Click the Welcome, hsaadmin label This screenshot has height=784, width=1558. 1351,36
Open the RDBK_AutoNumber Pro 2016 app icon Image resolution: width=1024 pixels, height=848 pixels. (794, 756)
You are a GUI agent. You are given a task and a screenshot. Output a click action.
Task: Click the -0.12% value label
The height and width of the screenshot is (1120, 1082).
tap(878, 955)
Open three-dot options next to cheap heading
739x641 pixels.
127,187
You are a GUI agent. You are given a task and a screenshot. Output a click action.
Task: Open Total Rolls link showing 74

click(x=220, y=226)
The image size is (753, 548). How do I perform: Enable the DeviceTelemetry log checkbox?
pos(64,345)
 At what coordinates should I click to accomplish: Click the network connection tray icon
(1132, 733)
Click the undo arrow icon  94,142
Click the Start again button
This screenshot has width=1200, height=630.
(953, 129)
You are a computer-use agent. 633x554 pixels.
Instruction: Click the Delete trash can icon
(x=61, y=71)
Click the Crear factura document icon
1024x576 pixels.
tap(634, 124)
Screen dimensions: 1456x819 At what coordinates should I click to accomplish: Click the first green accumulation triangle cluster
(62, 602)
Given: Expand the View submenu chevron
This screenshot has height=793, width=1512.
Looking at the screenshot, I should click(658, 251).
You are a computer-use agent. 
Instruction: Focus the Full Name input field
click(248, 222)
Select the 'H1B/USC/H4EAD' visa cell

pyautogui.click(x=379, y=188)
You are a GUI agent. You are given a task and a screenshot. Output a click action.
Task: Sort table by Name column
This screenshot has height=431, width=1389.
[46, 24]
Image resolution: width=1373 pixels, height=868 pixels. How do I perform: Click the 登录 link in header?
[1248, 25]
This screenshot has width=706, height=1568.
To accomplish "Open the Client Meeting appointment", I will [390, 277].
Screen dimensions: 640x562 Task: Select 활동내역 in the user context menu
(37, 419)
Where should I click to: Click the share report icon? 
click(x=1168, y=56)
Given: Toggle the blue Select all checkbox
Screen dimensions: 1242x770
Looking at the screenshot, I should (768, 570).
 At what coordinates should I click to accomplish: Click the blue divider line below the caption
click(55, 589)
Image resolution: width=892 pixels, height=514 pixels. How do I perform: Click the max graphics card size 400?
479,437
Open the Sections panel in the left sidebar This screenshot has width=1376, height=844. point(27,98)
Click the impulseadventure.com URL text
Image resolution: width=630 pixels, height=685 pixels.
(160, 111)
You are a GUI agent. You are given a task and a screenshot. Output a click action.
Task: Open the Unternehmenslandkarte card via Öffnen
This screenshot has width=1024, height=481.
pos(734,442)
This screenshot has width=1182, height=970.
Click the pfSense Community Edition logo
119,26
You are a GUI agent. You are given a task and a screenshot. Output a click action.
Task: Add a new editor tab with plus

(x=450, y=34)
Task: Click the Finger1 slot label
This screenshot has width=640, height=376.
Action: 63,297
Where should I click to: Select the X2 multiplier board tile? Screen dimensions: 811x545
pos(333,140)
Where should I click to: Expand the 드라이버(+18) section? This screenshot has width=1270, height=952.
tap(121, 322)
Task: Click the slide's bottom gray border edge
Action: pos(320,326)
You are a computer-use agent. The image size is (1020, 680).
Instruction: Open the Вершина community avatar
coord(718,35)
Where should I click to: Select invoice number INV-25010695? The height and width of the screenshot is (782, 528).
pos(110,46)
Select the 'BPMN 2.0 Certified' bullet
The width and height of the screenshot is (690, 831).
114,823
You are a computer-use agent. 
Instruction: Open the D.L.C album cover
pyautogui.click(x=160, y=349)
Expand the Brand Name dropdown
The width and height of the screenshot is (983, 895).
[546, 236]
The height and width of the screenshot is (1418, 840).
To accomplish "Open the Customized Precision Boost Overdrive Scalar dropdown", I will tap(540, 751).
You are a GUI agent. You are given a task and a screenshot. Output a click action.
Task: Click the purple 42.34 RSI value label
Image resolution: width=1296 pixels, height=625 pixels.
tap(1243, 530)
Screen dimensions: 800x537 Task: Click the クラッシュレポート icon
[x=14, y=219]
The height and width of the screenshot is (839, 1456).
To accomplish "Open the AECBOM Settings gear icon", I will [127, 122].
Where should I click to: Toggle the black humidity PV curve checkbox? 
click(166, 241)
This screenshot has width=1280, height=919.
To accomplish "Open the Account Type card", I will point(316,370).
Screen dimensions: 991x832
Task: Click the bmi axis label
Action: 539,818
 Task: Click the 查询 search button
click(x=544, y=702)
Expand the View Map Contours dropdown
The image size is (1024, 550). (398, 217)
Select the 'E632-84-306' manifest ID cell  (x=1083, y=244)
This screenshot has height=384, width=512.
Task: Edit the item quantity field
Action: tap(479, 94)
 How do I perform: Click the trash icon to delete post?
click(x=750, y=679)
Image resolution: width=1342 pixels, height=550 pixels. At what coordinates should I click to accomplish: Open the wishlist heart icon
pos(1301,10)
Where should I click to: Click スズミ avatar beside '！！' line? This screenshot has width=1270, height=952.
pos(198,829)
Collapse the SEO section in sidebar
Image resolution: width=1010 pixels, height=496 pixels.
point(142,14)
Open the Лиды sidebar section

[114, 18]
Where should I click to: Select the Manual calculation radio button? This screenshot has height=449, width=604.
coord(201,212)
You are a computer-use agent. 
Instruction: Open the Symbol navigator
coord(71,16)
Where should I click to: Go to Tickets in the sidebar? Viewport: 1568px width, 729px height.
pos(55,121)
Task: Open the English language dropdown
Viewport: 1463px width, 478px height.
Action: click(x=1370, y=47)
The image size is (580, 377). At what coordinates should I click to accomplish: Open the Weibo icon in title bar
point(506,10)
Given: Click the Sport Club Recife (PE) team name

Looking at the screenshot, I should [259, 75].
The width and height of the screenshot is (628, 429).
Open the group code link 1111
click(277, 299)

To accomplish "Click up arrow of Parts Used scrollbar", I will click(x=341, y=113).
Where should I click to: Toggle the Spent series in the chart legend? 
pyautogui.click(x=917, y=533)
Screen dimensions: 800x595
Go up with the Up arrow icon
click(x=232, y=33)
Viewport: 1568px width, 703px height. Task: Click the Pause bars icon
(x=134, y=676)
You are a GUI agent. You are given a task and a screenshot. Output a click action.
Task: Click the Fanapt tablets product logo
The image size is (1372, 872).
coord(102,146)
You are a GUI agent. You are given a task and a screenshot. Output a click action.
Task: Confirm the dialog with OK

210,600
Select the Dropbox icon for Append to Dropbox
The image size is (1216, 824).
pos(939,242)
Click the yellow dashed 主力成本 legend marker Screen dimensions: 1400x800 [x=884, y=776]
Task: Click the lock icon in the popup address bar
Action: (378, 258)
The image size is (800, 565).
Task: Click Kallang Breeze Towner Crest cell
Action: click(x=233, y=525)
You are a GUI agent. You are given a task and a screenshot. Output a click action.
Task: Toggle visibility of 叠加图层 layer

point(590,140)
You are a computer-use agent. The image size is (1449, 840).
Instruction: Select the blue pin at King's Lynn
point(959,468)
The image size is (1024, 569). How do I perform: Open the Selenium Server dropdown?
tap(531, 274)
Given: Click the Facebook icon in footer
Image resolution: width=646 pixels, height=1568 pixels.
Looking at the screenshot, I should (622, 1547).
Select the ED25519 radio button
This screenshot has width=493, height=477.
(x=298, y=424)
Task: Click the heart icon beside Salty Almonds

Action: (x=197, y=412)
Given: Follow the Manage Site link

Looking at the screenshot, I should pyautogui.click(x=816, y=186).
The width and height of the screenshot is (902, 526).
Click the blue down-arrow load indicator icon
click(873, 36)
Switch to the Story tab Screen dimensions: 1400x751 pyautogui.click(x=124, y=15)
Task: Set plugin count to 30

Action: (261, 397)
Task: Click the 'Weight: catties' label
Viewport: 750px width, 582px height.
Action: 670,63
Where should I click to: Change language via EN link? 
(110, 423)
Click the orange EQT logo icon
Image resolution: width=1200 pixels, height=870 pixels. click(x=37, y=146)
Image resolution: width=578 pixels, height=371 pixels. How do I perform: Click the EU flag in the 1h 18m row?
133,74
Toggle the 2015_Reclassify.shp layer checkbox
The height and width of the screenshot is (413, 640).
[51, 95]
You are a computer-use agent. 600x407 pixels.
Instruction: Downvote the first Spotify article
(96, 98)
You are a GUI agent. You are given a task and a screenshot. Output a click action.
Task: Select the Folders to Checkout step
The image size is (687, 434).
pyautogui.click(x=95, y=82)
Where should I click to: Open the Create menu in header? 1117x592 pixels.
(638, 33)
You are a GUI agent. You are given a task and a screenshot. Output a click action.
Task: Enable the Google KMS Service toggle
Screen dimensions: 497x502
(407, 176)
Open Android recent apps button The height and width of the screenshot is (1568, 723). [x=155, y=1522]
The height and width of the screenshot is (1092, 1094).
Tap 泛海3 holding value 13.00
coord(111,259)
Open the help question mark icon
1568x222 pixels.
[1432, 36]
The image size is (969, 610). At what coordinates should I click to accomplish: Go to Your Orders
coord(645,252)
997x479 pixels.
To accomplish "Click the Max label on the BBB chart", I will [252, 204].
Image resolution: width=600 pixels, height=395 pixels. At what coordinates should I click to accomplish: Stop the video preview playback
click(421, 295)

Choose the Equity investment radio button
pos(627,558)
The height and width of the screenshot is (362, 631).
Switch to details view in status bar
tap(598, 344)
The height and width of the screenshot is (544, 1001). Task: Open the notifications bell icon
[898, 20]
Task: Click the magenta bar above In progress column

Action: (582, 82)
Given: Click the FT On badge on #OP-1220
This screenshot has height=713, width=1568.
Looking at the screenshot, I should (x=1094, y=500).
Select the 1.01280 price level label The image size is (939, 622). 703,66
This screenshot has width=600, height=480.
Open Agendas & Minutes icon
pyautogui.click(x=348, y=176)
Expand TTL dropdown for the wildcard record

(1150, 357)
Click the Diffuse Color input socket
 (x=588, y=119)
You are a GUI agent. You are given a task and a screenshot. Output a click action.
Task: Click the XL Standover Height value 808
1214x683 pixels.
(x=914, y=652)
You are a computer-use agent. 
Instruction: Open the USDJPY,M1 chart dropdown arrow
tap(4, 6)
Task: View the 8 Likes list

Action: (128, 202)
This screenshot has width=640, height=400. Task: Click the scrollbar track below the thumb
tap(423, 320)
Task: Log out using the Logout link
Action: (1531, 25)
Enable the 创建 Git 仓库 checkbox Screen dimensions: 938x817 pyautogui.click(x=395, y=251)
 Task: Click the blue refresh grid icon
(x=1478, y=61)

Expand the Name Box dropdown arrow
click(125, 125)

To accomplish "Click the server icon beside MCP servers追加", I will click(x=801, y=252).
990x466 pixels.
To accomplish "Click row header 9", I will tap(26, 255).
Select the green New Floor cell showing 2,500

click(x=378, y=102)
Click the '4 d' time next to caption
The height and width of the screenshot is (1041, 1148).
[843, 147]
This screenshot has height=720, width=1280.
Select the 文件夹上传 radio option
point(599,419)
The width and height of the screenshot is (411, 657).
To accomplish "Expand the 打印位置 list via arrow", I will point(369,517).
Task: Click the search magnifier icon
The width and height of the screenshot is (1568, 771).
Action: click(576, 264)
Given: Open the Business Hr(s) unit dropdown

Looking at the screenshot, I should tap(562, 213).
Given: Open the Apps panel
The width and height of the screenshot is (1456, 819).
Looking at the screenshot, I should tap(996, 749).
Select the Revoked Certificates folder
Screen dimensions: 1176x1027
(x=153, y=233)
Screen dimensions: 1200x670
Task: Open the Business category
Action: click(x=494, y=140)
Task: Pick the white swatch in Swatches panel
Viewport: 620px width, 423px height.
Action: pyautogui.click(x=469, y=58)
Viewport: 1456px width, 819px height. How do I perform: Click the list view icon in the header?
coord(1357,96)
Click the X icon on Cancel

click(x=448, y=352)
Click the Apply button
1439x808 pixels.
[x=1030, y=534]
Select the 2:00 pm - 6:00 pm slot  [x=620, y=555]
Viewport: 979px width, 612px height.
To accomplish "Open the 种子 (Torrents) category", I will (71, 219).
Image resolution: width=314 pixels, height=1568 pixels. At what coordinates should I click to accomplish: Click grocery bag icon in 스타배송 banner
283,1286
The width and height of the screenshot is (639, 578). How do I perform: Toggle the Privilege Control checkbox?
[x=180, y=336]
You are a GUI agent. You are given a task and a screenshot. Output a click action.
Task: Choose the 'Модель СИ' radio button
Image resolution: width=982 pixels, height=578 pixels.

::::::::

Work item:
In the listing above, find each line with the word "slot" and copy it out.

Result for this exercise:
Task: Click the Finger1 slot label
Select the 2:00 pm - 6:00 pm slot  [x=620, y=555]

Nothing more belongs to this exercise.